GPR35 O Plasmídeo de Nickase Dupla (h) consiste num par de plasmídeos combinados, concebidos para a edição de alta especificidade do locus GPR35 em linhas celulares human. Cada plasmídeo expressa uma nickase Cas9 D10A e um sgRNA distinto que tem como alvo cadeias de ADN opostas dentro de GPR35. Quando direcionadas para locais adjacentes em cadeias de ADN opostas, as duas nickases geram cortes deslocados numa única cadeia que, em conjunto, produzem uma quebra escalonada de cadeia dupla, exigindo uma atividade coordenada no alvo por parte de ambas as guias. A quebra de ADN resultante é resolvida por vias de reparação celular endógenas, mais frequentemente através da junção de extremidades não homólogas (NHEJ), levando a inserções ou deleções que perturbam a função GPR35. Ao exigir o envolvimento de dois sgRNA no locus alvo, a abordagem de dupla nickase aumenta a especificidade da edição e fornece uma estratégia CRISPR complementar para aplicações em que se deseja um controlo adicional sobre a precisão do direcionamento.

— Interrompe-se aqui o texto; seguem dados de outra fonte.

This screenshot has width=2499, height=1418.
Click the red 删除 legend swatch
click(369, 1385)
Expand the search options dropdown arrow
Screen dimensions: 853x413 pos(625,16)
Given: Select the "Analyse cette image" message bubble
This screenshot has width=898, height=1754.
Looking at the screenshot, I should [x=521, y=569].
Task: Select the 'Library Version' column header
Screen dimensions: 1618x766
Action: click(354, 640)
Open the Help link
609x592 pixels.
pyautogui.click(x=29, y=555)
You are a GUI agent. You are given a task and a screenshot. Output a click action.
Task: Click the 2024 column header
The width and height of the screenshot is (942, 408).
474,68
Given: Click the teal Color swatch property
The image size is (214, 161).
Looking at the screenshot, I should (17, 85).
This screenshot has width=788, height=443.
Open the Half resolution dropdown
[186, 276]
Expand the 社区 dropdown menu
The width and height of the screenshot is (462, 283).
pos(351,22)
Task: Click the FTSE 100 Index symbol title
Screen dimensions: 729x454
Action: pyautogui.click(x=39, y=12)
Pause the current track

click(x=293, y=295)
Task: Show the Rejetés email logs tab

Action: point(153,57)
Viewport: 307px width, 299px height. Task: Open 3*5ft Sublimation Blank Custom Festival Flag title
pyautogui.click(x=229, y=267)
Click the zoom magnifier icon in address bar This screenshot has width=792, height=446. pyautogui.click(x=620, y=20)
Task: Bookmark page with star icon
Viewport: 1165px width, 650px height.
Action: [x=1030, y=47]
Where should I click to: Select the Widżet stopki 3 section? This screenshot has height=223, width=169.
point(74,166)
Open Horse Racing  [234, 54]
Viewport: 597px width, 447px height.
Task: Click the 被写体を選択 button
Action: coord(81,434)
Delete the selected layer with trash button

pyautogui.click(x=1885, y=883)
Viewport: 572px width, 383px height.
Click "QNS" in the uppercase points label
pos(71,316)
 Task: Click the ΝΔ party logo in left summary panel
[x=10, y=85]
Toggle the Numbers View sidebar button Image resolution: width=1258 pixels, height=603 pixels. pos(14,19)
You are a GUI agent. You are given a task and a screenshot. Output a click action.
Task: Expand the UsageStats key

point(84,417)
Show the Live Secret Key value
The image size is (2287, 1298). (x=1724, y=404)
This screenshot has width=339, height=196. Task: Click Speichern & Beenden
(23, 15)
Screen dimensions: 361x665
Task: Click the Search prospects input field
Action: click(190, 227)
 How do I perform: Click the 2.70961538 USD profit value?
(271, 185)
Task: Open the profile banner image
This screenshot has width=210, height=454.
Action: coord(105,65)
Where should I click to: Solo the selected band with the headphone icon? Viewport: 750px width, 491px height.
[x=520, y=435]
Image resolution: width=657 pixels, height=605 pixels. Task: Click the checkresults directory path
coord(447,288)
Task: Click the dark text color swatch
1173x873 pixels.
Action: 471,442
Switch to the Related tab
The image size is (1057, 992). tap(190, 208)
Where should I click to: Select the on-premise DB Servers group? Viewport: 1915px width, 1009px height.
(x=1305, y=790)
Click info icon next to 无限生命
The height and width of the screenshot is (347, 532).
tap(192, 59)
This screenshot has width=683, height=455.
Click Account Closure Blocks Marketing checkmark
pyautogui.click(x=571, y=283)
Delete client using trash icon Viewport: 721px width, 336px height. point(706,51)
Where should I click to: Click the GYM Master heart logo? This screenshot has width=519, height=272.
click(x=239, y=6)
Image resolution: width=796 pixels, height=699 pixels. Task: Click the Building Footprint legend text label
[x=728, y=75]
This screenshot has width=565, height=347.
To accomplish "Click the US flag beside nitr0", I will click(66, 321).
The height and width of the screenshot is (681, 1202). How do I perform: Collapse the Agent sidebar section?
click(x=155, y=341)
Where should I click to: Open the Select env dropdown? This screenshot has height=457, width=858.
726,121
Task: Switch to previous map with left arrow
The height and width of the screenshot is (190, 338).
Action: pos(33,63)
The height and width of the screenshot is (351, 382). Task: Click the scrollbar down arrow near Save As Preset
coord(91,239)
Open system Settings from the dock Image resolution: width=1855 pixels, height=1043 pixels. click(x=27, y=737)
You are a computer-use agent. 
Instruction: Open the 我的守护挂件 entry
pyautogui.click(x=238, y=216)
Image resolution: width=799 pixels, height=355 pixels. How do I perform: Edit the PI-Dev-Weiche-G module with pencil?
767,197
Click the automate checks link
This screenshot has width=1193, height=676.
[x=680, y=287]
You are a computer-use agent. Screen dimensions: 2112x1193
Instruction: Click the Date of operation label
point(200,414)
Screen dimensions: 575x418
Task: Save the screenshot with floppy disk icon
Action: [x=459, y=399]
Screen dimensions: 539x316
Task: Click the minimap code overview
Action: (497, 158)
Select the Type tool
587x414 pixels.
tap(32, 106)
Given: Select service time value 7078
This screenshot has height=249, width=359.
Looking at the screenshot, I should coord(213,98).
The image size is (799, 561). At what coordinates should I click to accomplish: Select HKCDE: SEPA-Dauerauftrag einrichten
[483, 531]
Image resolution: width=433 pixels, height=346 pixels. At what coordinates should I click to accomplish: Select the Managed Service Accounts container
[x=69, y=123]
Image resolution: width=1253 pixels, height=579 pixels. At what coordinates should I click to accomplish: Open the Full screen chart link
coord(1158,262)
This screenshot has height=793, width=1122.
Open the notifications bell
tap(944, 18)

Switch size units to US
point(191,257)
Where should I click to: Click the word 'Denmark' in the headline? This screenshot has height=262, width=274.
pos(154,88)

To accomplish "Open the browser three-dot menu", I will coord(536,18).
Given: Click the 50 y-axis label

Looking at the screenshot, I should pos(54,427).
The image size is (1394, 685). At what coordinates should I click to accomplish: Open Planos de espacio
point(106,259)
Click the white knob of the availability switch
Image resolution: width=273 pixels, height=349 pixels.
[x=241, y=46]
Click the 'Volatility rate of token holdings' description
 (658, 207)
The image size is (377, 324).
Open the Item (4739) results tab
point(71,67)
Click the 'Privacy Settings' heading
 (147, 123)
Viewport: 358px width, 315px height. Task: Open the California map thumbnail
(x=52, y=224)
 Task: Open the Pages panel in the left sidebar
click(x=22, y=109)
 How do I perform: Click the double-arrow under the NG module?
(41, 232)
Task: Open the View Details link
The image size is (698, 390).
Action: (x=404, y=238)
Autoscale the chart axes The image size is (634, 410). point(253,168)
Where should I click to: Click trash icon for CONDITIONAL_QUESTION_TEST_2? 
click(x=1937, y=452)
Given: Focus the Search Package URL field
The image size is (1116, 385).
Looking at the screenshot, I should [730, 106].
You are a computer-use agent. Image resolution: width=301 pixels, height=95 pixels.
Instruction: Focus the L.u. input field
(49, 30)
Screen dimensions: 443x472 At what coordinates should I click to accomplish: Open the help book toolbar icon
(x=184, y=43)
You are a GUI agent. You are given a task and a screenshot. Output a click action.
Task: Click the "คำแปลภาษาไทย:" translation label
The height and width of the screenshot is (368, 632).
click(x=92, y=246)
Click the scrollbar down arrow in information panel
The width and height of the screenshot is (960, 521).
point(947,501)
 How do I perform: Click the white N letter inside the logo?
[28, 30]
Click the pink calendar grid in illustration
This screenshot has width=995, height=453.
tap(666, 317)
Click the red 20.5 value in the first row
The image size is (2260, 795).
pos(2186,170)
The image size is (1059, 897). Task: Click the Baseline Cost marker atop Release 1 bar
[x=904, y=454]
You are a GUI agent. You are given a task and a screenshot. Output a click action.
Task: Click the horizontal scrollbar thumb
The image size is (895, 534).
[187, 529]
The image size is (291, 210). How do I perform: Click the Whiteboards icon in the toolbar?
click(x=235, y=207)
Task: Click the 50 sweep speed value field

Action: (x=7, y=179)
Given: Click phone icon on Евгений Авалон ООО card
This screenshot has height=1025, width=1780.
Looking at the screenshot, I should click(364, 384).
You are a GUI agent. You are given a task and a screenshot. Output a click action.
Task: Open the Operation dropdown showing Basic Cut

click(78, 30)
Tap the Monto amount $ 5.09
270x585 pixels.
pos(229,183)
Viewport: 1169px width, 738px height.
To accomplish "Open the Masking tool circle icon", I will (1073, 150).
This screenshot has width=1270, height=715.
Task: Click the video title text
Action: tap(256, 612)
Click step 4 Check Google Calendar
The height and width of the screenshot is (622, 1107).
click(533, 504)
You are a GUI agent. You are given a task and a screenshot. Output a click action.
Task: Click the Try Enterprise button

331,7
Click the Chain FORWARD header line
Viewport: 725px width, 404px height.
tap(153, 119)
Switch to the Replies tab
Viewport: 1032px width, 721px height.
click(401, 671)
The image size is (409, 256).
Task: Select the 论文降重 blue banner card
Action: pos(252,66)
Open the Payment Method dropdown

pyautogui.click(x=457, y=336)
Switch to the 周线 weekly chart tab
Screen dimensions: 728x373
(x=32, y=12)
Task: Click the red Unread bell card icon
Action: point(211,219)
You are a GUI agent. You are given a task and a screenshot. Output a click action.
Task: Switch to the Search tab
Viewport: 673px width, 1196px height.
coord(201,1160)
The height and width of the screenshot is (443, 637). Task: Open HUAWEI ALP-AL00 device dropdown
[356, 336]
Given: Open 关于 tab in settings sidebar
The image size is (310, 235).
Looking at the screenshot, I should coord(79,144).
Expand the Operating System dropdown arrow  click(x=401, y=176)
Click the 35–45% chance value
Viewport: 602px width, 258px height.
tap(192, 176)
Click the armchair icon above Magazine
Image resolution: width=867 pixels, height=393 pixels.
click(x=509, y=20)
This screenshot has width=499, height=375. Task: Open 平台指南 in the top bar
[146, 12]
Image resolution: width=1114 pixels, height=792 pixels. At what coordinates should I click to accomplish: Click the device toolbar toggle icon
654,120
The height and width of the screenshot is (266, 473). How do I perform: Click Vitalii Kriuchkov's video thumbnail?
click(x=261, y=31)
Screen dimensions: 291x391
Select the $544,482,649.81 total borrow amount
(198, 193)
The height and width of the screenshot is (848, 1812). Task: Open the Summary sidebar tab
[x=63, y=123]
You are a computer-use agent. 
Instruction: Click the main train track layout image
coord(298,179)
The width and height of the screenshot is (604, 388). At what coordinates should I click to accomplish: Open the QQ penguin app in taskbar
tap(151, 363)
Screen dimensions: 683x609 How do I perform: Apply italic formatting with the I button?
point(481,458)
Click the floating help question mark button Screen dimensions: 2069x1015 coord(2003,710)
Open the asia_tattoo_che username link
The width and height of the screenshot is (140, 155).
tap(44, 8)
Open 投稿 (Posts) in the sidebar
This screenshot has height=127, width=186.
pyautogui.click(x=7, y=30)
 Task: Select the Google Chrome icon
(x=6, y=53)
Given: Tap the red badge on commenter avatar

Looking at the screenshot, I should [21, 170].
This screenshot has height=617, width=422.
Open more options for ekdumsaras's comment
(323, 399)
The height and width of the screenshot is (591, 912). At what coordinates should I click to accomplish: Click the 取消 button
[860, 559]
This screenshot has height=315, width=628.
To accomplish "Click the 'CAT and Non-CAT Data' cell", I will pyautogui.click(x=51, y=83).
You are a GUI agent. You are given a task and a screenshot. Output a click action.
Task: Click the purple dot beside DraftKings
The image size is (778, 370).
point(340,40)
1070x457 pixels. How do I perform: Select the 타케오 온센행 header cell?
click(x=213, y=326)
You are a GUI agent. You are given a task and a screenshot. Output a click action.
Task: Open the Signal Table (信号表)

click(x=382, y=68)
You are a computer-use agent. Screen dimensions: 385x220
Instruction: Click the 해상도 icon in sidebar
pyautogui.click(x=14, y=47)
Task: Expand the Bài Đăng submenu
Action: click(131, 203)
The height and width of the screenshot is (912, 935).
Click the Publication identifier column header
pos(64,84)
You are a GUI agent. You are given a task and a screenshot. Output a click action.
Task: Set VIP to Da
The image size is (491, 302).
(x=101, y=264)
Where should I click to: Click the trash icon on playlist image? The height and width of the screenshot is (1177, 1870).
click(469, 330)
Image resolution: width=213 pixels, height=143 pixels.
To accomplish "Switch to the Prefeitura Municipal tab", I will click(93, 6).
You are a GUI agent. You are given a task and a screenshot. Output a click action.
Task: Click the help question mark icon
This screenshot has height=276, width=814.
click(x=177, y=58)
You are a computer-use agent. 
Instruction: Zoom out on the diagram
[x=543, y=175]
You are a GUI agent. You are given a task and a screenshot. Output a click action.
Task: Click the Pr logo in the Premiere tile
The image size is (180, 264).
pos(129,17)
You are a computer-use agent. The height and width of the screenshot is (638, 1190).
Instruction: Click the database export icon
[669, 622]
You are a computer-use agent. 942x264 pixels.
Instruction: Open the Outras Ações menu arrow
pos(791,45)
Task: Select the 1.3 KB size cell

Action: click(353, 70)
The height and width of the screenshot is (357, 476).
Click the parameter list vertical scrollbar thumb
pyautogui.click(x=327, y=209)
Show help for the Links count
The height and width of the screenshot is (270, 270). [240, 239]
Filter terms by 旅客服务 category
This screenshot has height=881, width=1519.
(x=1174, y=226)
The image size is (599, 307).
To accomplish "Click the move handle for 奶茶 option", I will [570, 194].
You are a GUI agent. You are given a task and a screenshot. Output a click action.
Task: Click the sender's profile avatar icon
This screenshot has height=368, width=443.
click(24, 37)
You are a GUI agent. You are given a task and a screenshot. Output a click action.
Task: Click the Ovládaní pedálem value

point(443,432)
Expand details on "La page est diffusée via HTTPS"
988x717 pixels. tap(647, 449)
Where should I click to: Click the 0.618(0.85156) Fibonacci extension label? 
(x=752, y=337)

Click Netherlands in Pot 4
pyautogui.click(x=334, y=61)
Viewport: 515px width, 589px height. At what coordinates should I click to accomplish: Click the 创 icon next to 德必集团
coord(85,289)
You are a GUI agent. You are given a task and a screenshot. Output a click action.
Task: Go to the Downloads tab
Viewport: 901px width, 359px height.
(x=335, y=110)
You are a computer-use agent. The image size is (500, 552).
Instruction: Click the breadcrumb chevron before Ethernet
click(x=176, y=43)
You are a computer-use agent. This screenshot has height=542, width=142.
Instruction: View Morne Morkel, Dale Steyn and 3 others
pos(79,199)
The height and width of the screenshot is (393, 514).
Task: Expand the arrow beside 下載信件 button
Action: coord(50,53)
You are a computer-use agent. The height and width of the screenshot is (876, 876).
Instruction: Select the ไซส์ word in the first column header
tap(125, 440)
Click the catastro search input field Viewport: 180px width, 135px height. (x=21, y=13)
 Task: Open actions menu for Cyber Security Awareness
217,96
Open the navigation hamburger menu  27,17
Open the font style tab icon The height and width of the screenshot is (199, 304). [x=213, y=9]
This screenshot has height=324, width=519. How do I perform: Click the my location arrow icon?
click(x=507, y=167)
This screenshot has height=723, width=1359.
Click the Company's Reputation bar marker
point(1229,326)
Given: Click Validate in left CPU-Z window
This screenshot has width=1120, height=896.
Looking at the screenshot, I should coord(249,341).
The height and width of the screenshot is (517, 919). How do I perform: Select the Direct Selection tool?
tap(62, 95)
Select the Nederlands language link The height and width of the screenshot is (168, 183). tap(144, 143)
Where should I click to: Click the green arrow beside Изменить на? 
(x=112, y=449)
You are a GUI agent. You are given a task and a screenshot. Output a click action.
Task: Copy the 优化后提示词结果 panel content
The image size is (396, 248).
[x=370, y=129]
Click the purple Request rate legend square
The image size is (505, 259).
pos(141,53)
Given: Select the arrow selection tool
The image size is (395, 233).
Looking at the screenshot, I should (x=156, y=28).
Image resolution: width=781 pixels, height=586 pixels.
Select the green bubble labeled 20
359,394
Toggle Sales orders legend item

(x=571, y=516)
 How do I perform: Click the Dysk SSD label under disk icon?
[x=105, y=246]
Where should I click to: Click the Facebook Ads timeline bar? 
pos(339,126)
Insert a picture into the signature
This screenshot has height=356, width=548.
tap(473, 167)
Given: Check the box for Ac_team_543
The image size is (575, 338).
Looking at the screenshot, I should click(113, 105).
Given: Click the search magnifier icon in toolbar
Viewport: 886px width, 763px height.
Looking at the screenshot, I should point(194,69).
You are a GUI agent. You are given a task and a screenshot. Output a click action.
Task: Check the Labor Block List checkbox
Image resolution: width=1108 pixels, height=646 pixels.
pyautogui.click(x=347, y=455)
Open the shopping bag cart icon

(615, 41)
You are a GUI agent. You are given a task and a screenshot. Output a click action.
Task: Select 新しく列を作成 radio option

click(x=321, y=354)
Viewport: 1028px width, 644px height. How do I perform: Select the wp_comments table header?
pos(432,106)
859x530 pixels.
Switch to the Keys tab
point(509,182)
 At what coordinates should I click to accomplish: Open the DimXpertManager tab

Para apoiar a identificação eficiente das células editadas, um plasmídeo codifica GFP para visualização fluorescente das populações transfectadas, enquanto o plasmídeo complementar transporta um gene de resistência à puromicina para seleção antibiótica. Em conjunto, estas características apoiam o enriquecimento eficiente das populações co-transfectadas e simplificam a validação dos clones com GPR35 interrompido.
Apenas para uso em investigação. Não se destina a uso diagnóstico ou terapêutico.